The lines from the top of the records below through the one containing "Given: Click the" are to be transcribed exactly, and nothing else is to be added.

------------------------------

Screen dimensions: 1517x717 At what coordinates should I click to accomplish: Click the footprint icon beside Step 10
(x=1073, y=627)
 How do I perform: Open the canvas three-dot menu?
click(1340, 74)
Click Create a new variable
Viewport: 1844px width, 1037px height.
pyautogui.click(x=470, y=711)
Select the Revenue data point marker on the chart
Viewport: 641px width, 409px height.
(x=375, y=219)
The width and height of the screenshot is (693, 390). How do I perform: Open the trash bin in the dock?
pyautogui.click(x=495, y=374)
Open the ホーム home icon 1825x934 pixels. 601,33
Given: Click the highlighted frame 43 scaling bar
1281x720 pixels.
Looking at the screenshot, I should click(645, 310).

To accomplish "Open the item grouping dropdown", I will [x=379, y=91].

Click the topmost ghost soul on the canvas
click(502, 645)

------------------------------

» **SOLVED PROBLEM**
Screen dimensions: 1517x717 At what coordinates should I click to accomplish: Click the footprint icon beside Step 10
(x=1073, y=627)
 How do I perform: Open the canvas three-dot menu?
click(1340, 74)
Click Create a new variable
Viewport: 1844px width, 1037px height.
pyautogui.click(x=470, y=711)
Select the Revenue data point marker on the chart
Viewport: 641px width, 409px height.
(x=375, y=219)
The width and height of the screenshot is (693, 390). How do I perform: Open the trash bin in the dock?
pyautogui.click(x=495, y=374)
Open the ホーム home icon 1825x934 pixels. 601,33
Given: Click the highlighted frame 43 scaling bar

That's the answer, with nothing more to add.